Giegold: Wenn wir unsere Zeit mit solchen Grundsatzdebatten verschwenden, vergeben wir eine historische Chance. In einer solchen Krise muss man die Gunst der Stunde nutzen, um wenigstens das Mögliche durchzusetzen - auch wenn das einen Pakt mit dem Teufel bedeutet. Eine Ökologisierung und soziale Bändigung des Kapitalismus abzulehnen, weil damit unser Wirtschaftssystem nicht grundsätzlich in Frage gestellt wird, scheint mir angesichts der Klimakrise zynisch. So viel Zeit haben wir nicht mehr.
Brand: Ich würde mich auch in der Klimadebatte nicht unter Druck setzen lassen. Vielleicht wäre es sogar ganz gut, wenn es unter den derzeitigen Bedingungen kein neues Klimaabkommen gibt.
Sie wollen ernsthaft, dass die Konferenz im Dezember in Kopenhagen scheitert?
Brand: Wenn man sich ansieht, wie schlecht das Kioto-Abkommen funktioniert hat, wäre ein Scheitern vielleicht augenöffnend. Bevor es wieder so ein Fake-Abkommen gibt, sollten wir lieber darüber nachdenken, wie solche globalen Probleme künftig besser angegangen werden können.
Giegold: Eine solche Argumentation finde ich extrem gefährlich. Das Kioto-Abkommen war enttäuschend, weil nur wenige Länder mitmachen; und von denen hat sich nur ein Teil an die Vereinbarungen gehalten. Trotzdem war das Abkommen gerade für die kritische Zivilgesellschaft eine große Hilfe, denn sie konnten ihre Regierungen daran messen. Ohne ein neues Abkommen haben wir keine Chance, die notwendigen Treibhausgas-Minderungen zu schaffen.
Brand: Einspruch. Im Moment wird zwar so getan, als ob man die Welt von oben mit einem globalen Umweltmanagement steuern kann und die Nationalstaaten das dann schon umsetzen werden. Kioto hat aber gezeigt, dass das nicht funktioniert. Vielmehr wurde die Verantwortung auf die internationale Ebene wegdelegiert. Die zentrale Frage aber ist doch, wie Regierungen vor Ort und andere lokale Akteure unter Druck gesetzt werden können, wirklich etwas zu ändern.

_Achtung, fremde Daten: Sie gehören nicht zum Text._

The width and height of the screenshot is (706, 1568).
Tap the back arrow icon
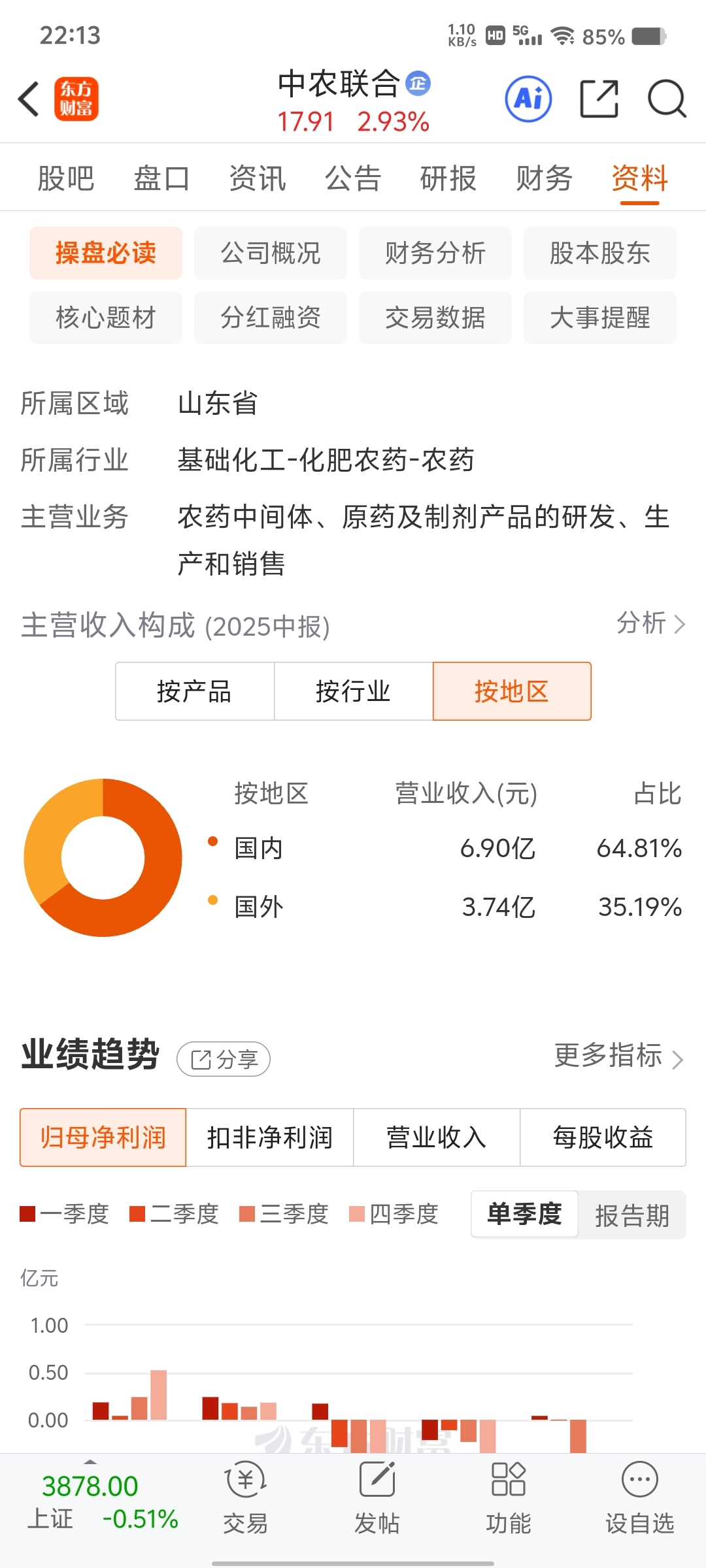click(29, 99)
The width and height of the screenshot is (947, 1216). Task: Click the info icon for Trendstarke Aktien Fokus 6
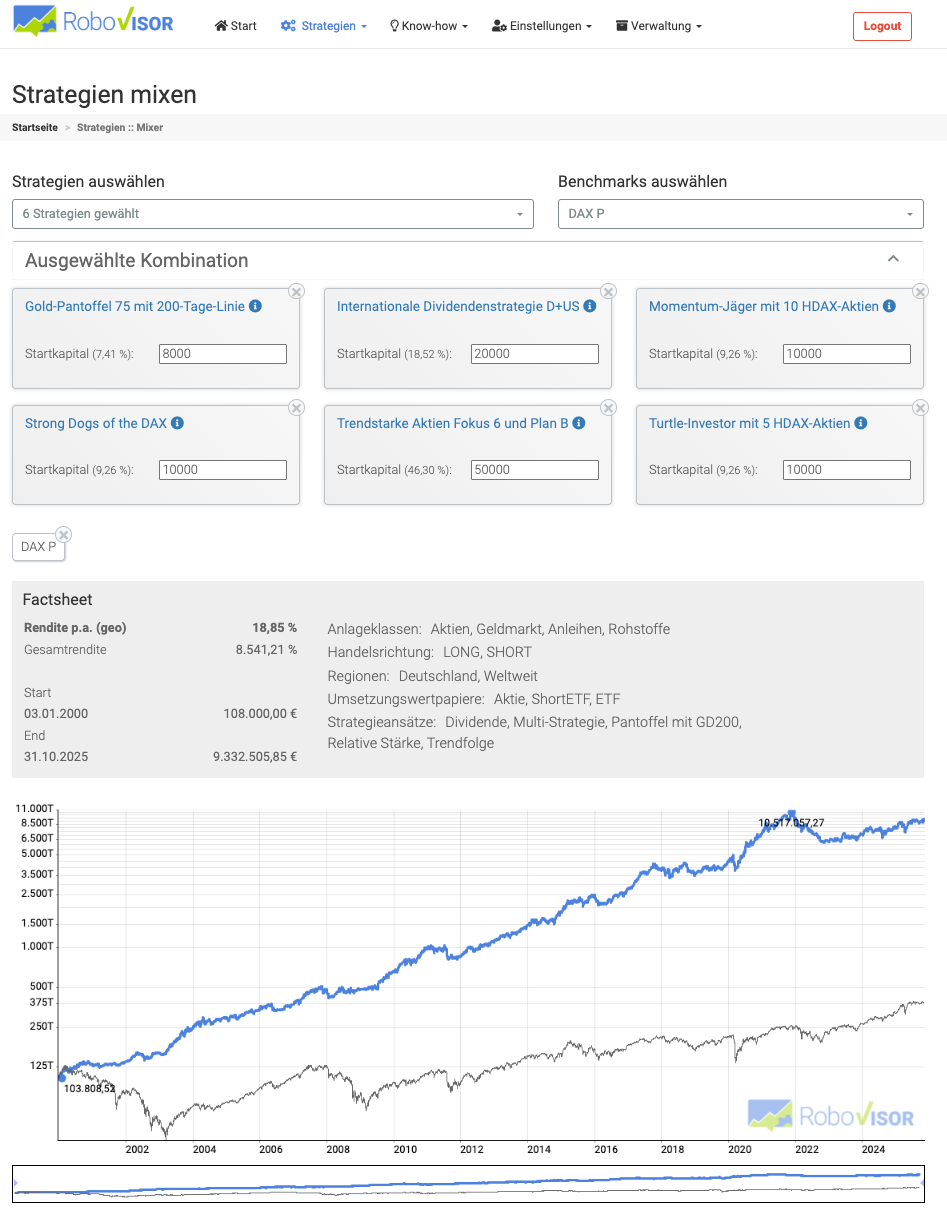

Ein neues Abkommen auf internationaler Ebene wird dies nicht leisten.
Giegold: Das sehe ich anders. Ein neues internationales Abkommen mit weitergehenden Minderungszielen und mehr beteiligten Ländern wäre auf jeden Fall ein Fortschritt - für die Verschiebung von Kräfteverhältnissen in der Gesellschaft und für den Schutz der Schwächsten der Welt, die die Opfer des Klimawandels sind.
Trotz Finanzkrise profitiert die FDP. Ihre Erklärung?
Giegold: Die Stimmung in Deutschland bleibt mir teilweise wirklich rätselhaft. In der Krise setzen alle auf den Staat, aber gleichzeitig haben viele eine extrem große Skepsis gegenüber allem Staatlichen. Das zeigt, dass wir eine Demokratiekrise haben. Wir müssen zeigen, wie Politik so demokratisiert wird, dass die BürgerInnen das Ausweiten dieses Öffentlichen wieder als emanzipatorisch empfinden, etwa weil sie wirklich mitentscheiden können.
Brand: Zentrales Problem ist das mangelnde Vertrauen in die Politik. Bei den Neoliberalen liegt das an ihrem Grundmisstrauen gegen den Staat. Linke nehmen den Staat hingegen als klientelistisches Eliteprojekt wahr - zu Recht, wenn man sieht, dass die Banken die Gesetze zur Bankenregulierung selbst schreiben.